Experimental blood pressure drug takes natural approach
Dual-acting compound tests well in large group of people with mild to moderate hypertension
By Nathan Seppa
A new drug that enhances the body’s own blood pressure–lowering machinery has shown effectiveness in a large test, researchers reported online March 16 in the Lancet. The results have set the stage for a trial needed for regulatory approval in which the drug will be tested in heart failure patients, who are likely to benefit from its vessel-relaxing effects.
The drug is so new it still doesn’t have a name, having been dubbed LCZ696 by its maker, Novartis, which funded the study.
“We look at this drug as augmenting the body’s natural, intrinsically beneficial response” to circulatory disorders, whether caused by high blood pressure, stiff arteries or other problems, says study coauthor Martin Lefkowitz, a nephrologist at Novartis Pharmaceuticals in East Hanover, N.J.
Roughly 75 million U.S. adults have high blood pressure, according to the American Heart Association. The new findings could come as welcome news for many of them, says John Burnett, a cardiologist at the Mayo Clinic in Rochester, Minn., who didn’t participate in the study.
In the study, the drug tested well in people with mild or moderate hypertension. “This new class of drugs has the potential of increasing the ability to control blood pressure, not only in this type of patient but in others,” Burnett says. Researchers will need to test LCZ696 in people who have severe hypertension and those who are taking multiple medications, he says.

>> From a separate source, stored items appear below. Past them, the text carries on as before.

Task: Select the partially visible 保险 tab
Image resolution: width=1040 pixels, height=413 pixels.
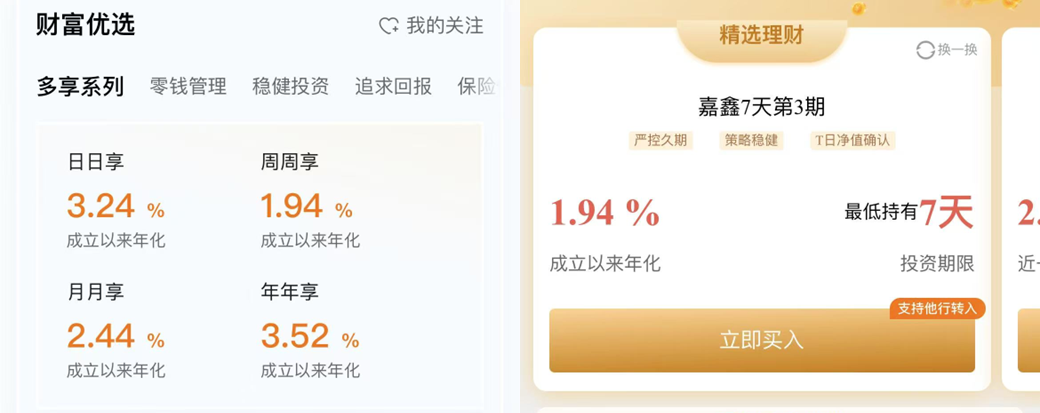Action: pos(476,86)
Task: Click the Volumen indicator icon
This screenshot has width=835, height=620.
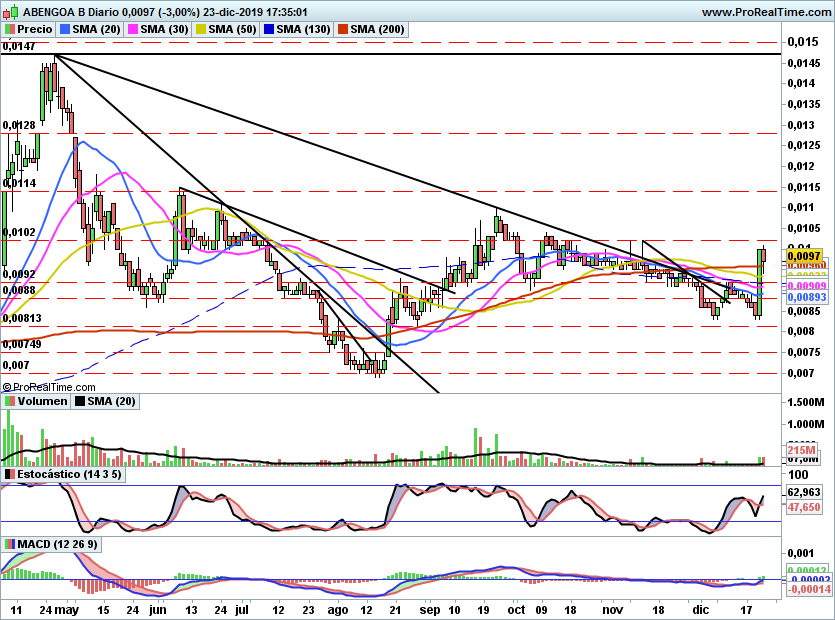Action: (x=9, y=401)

LCZ696 works in two ways. Part of it functions by blocking a protein called angiotensin-2 from binding to a receptor protein on cells, therefore lessening the ability of angiotensin-2 to constrict blood vessels and hike blood pressure.
In its other role, LCZ696 bottles up a compound called neprilysin that itself inhibits a natural protective substance called atrial natriuretic peptide. ANP is one of the body’s own blood pressure controllers, inducing the kidneys to flush out salt and water and ease pressure on blood vessels. “It’s the body’s own natural diuretic, without the adverse effects that diuretic drugs have,” Burnett says.
By inhibiting neprilysin, this portion of LCZ696 keeps more ANP in circulation, he says. “The heart makes ANP. This drug allows the heart to provide more of it.”
Inhibiting neprilysin has been tried before. Starting in the 1990s, researchers tested a drug called omapatrilat that combined a neprilysin inhibitor with a commonly prescribed blood pressure drug called an ACE inhibitor. ACE inhibitors directly lower levels of angiotensin-2. But that dual-strategy drug failed because it caused side effects such as swelling in various parts of the body including the throat.
In the new study, 1,215 people with slightly elevated blood pressure were treated for eight weeks in 18 countries. Some were randomly assigned to get LCZ696 while others got a standard hypertension medicine called valsartan (sold as Diovan). Valsartan makes up half of the LCZ696 compound. Some participants received an experimental drug called AHU377, which constitutes the other half of LCZ696. A fourth group got inert pills.
After eight weeks, volunteers’ blood pressure was recorded while they were sitting. LCZ696 and valsartan reduced blood pressure, but LCZ696 lowered diastolic blood pressure (the lower number) about two millimeters of mercury more on average than did valsartan and knocked about four millimeters more off the systolic blood pressure (the higher number). Those receiving the placebo or AHU377 showed no improvement.
A larger fraction of people getting LCZ696 experienced a decline in their systolic blood pressure greater than 20 millimeters compared with people getting valsartan. LCZ696 also worked better than valsartan in blood pressure measurements taken while upright and walking.
“The new drug LCZ696 … has great potential,” say Bernard Waeber and François Feihl of the University of Lausanne in Switzerland, writing in the same issue of the Lancet. In this study, people taking LCZ696 had no more side effects than those getting the placebo, they note.
Lefkowitz says Novartis will first seek regulatory approval for LCZ696 as a drug for heart failure patients, whether they have high blood pressure or not. In heart failure, the heart struggles to pump enough blood out to meet the needs of the body. LCZ696, by relaxing vessels, could ease that burden, he says.
The company is currently recruiting thousands of people with chronic heart failure for a trial testing the benefits of LCZ696 against other medications. Lefkowitz expects results in three or four years.